Eripsa's picture
add phd_model deps
c27990f
# Multilingual IPA Phone Recognition Model
## What is this?
This is the base source code to utilize a _Wav2Vec2_-based phone recognition / feature extraction model. It was created in the scope of the PhD thesis [Phonetic Transfer Learning from Healthy References for the Analysis of Pathological Speech](https://open.fau.de/items/d0c6b800-e217-4049-ab1f-a746fc9b3966) by [Philipp Klumpp](https://scholar.google.com/citations?user=IWvgno4AAAAJ) to analyze pathological speech signals.. The model parameters are deployed via huggingface. Check out the model card [here](https://huggingface.co/pklumpp/Wav2Vec2_CommonPhone).
## Who wants to use this model?
- You want to recognize IPA phones (for example to evaluate pronunciation)

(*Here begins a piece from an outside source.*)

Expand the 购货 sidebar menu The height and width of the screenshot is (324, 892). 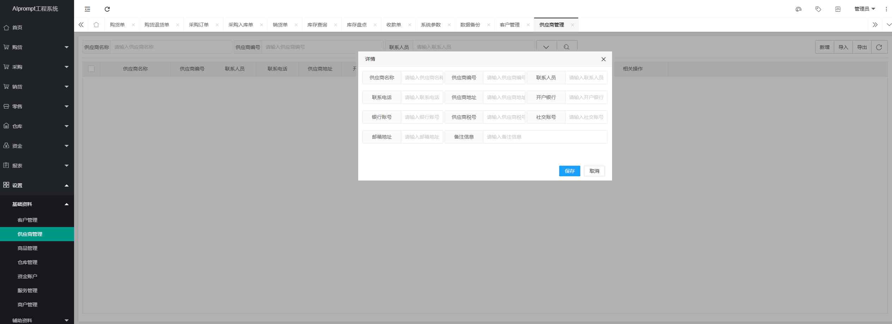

- You want to extract feature vectors and group them by their respective underlying speech sound
- You want to work with multilingual data
- You need a highly robust phone recognizer
This recognizer is capable of predicting phone symbols following the International Phonetic Alphabet (IPA), even for audio recorded under imperfect conditions, such as reverberation, background noise or poor recording equipment (like a smartphone). The model was trained using the multilingual [**Common Phone**](https://zenodo.org/records/5846137) dataset.
For every recognized phone, the model also emits an associated Softmax probability, as well as two feature vectors. The first comes from the CNN block, the second from the last Transformer block.
## Which IPA symbols does this model understand?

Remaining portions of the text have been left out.